Health departments around the metro area are urging parents to make sure their children are up-to-date on their childhood vaccines before school starts. New immunization requirements by the state of Kansas mean some students in the metro could be excluded from school if their vaccines are not up-to-date.
“As you put together your back-to-school list, put immunizations near the top of that list. Getting your children immunized is one of the most important things you can do to safeguard your children’s health this coming school year,” says Terry Brecheisen, director of the Unified Government Public Health Department. “Check with your doctor or immunization provider to find out what vaccines your child needs before school begins so your child does not miss school because they don’t have the required vaccinations.”
This is especially true for Kansas students. Starting Aug. 2, the new Kansas requirements include: two doses of the Hepatitis A vaccine for children entering kindergarten or first grade; students entering seventh grade will need one dose of the meningococcal ACWY (meningitis) vaccine; students starting 11th grade will need one dose of the meningococcal ACWY (meningitis) vaccine if not vaccinated prior to their 16th birthday (they will need two doses if their first dose was before their 16th birthday). In addition to these new requirements, Kansas students in grades 7-12 are required to have one dose of Tdap before attending school.

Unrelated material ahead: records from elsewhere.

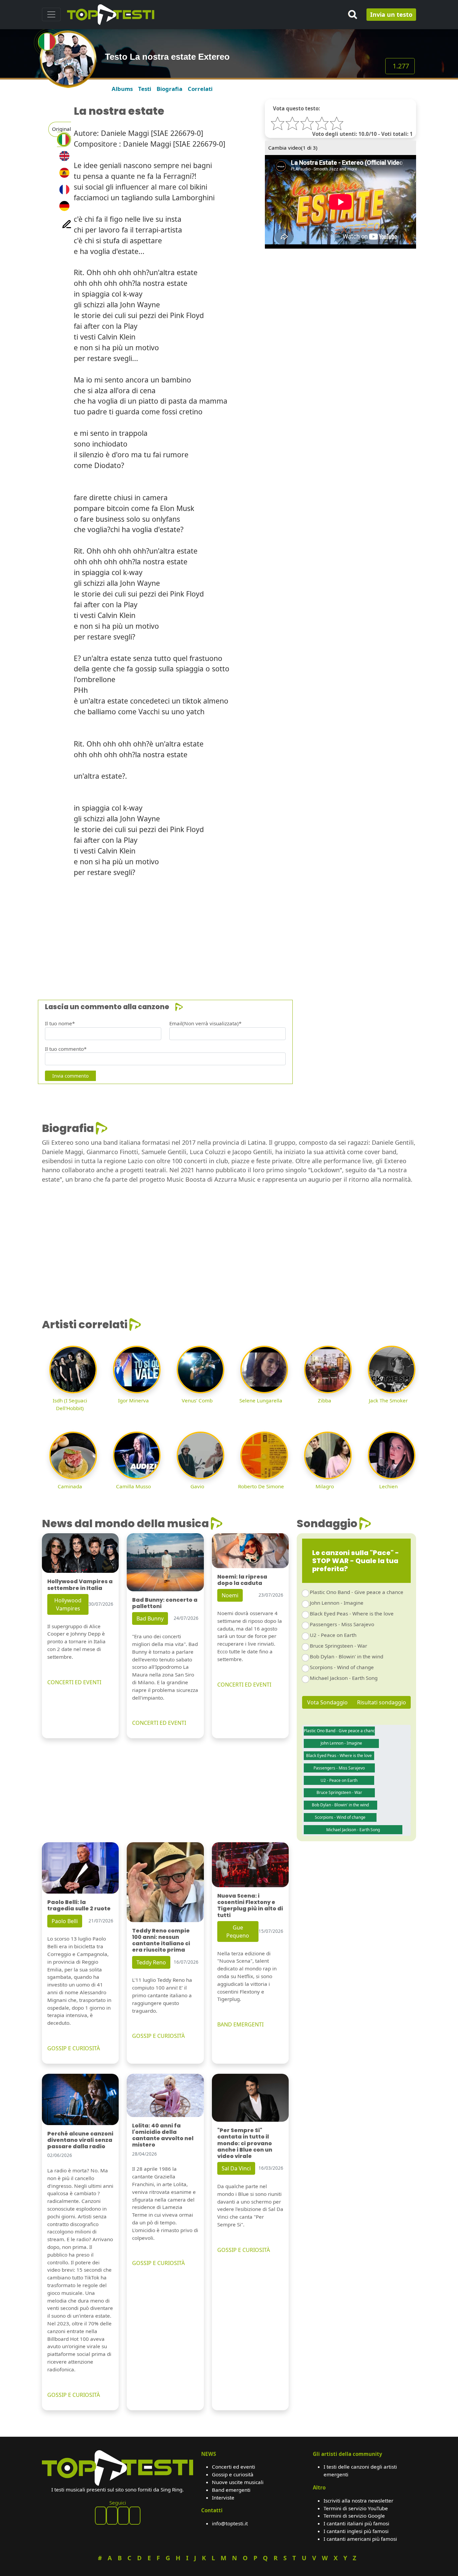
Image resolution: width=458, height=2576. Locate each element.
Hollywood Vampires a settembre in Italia (80, 1585)
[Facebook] (100, 2516)
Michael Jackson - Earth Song (344, 1678)
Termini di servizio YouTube (356, 2508)
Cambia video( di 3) (293, 147)
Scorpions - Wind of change (342, 1667)
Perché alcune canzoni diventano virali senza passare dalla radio (80, 2140)
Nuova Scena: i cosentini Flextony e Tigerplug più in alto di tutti (250, 1905)
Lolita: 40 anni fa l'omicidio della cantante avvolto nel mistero (162, 2135)
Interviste (223, 2497)
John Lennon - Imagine (336, 1602)
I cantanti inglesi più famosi (356, 2531)
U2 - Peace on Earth (333, 1635)
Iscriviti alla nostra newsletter (358, 2500)
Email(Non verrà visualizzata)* (205, 1023)
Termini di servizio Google (354, 2515)
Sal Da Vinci (236, 2168)
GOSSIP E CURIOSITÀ (73, 2048)
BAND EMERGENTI (240, 2024)
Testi (144, 89)
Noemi (230, 1595)
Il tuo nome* (60, 1023)
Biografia (169, 89)
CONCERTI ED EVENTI (74, 1682)
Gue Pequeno (237, 1931)
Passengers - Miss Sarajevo (342, 1624)
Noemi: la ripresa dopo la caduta (242, 1580)
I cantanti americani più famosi (360, 2538)
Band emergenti (231, 2489)
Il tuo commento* (66, 1048)
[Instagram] (123, 2516)
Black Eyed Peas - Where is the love (352, 1613)
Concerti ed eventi (233, 2466)
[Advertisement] (229, 930)
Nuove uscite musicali (238, 2482)
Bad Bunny (150, 1618)
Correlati (200, 89)
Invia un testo (391, 14)
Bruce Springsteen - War (338, 1645)
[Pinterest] (112, 2516)
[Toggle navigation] (51, 14)
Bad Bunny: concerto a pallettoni (164, 1603)
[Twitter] (134, 2516)
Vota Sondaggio (327, 1702)
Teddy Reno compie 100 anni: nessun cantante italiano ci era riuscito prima (161, 1940)
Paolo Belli (65, 1921)
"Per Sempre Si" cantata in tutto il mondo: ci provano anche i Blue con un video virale (244, 2143)
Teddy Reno (151, 1962)
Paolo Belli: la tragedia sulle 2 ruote (79, 1905)
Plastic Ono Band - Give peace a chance (356, 1592)
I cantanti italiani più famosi (356, 2523)
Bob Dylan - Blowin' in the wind (346, 1656)
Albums (122, 89)
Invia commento (70, 1076)
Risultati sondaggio (381, 1702)
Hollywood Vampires (67, 1604)
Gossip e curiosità (232, 2474)
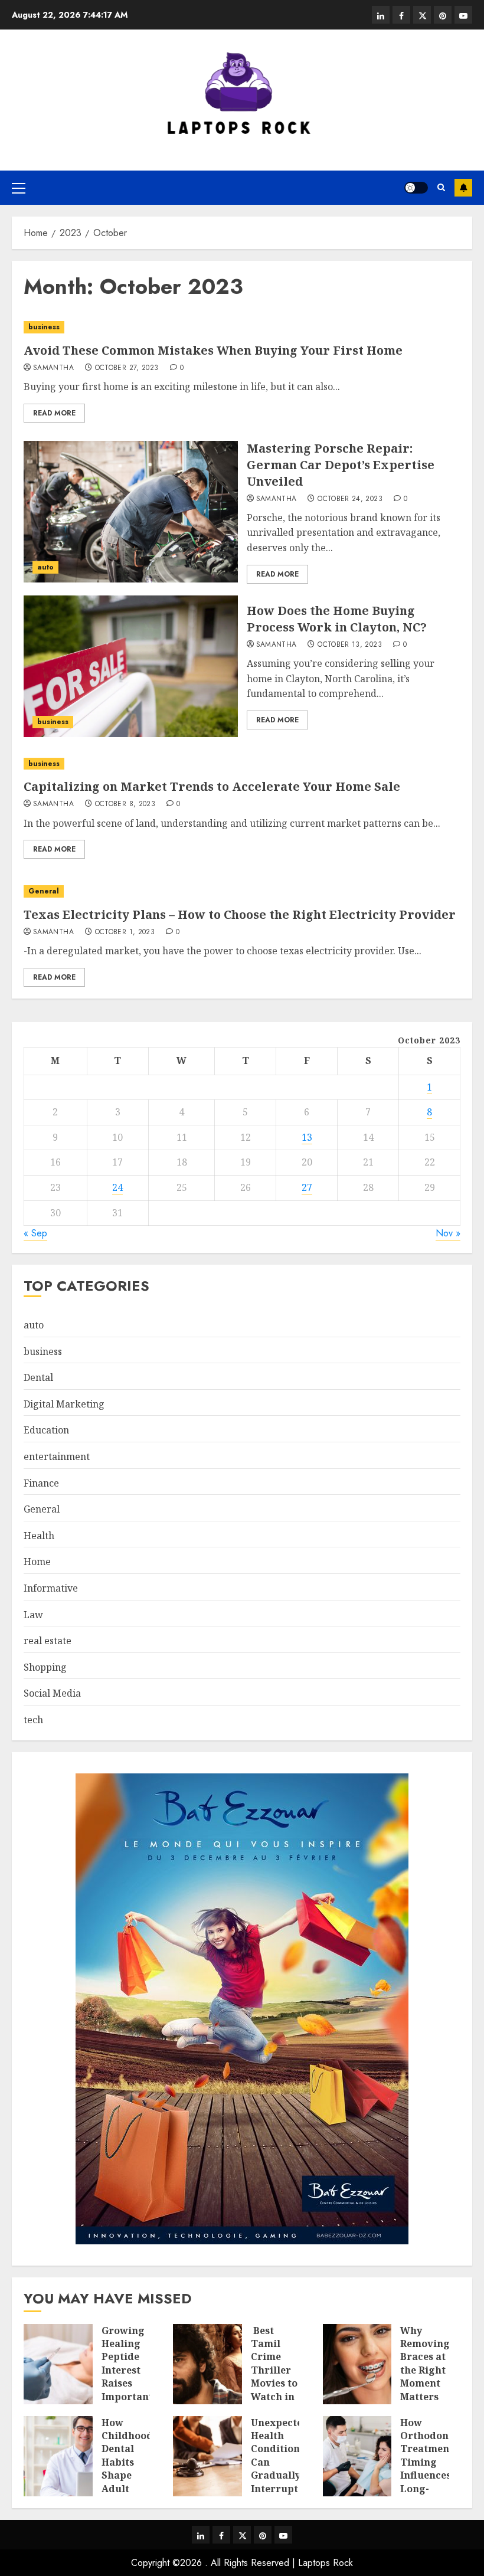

In Missouri, the requirements are: one dose of Tdap for those in grades 8-12; one dose of meningococcal conjugate vaccine for grades 8-10 and two doses of meningococcal conjugate vaccine by 12th grade.
Brecheisen says many local health departments (some located on or near RideKC routes) offer walk-in hours for immunizations while others offer appointments so parents and caregivers can bring in their children when it’s convenient for them. He adds that if a parent does not have health insurance, or if their insurance does not cover vaccines, the Vaccines for Children (VCF) program offers vaccines at no cost to eligible children through health care providers enrolled in the program.
MARC brings local public health agencies together through MOHAKCA, the Metropolitan Official Health Agencies of the Kansas City Area, and through the Public Health Subcommittee of the Regional Homeland Security Coordinating Committee.